A Fox News reiniciou as tratativas para estabelecer uma operação televisiva no Brasil. A empresa busca investidores interessados em financiar o projeto, que havia sido suspenso no ano passado. O grupo norte-americano identificou uma demanda por conteúdo com viés conservador e opiniões alinhadas à direita. Executivos da corporação já realizaram sondagens iniciais para viabilizar o negócio nas últimas semanas.
De acordo com a coluna Outro Canal, da Folha de S.Paulo, a prioridade é encontrar um parceiro que domine o mercado publicitário nacional. A Fox Corporation analisa a viabilidade comercial da empreitada para evitar prejuízos financeiros. Intermediadores garantem que a distribuição multiplataforma gera lucro, pois atrai um público qualificado e possui custos operacionais inferiores aos da televisão tradicional.
O cenário brasileiro já conta com uma vasta oferta de canais noticiosos, o que exige um planejamento estratégico robusto. Atualmente, o país já conta com a GloboNews, Jovem Pan, CNN Brasil, Record News, BandNews TV, SBT News, Oeste TV, NC News, BM&C News, Canal UOL, CNN Money e Times Brasil | CNBC. A Fox News pretende ingressar nesse ambiente competitivo com ajuda de sua marca já estabelecida globalmente.
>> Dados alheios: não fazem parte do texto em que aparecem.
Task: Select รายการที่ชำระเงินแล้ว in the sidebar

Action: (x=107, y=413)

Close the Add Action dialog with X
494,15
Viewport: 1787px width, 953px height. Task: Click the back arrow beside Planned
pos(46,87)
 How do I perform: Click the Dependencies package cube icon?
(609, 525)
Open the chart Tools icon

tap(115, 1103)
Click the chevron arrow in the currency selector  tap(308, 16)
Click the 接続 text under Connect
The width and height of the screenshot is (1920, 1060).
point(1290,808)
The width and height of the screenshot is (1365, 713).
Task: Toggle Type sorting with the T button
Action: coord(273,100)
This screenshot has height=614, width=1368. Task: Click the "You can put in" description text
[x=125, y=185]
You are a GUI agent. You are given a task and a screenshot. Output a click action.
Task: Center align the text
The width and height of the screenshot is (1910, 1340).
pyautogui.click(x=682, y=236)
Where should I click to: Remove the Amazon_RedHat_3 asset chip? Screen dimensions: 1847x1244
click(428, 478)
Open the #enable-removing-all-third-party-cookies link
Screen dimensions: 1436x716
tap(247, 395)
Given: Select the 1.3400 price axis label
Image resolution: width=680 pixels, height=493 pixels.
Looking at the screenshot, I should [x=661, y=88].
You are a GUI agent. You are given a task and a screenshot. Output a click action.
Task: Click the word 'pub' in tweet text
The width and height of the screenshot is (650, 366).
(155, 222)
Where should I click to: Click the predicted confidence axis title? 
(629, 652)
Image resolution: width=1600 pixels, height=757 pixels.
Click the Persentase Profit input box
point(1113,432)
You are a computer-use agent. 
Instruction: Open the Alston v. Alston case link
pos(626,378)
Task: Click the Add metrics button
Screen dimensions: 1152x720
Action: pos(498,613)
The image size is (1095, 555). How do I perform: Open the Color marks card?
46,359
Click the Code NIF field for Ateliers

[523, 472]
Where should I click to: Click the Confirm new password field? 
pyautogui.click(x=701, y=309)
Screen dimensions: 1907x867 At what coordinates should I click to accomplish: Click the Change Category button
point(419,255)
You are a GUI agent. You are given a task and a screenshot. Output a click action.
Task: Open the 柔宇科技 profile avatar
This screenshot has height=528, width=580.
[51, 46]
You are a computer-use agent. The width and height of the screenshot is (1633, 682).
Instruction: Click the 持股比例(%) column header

O canal surgiu nos Estados Unidos em 1996, fundado pelo magnata Rupert Murdoch com o intuito de atrair a audiência conservadora. Recentemente, Murdoch deixou o comando da empresa e passou o bastão para seu filho mais velho, Lachlan Murdoch. A expansão internacional, portanto, surge como uma alternativa para aumentar a relevância da marca fora do território norte-americano nos próximos anos.
A emissora mantém a liderança de audiência em seu país de origem, apesar de uma queda recente nos números. Dados do instituto Nielsen indicam que a Fox News registrou média diária de 1,1 milhão de espectadores em 2025. Esse volume supera concorrentes diretos como a MSNBC e a CNN, que amargaram resultados inferiores no mesmo período de medição.
A linha editorial da rede ficou conhecida pelo apoio às medidas do governo de Donald Trump e pelas críticas constantes ao Partido Democrata. Essa postura gerou acusações de parcialidade nos Estados Unidos, mas também fidelizou uma base sólida de telespectadores. O grupo acredita que repetir essa fórmula no Brasil pode garantir o sucesso comercial e a influência política desejada.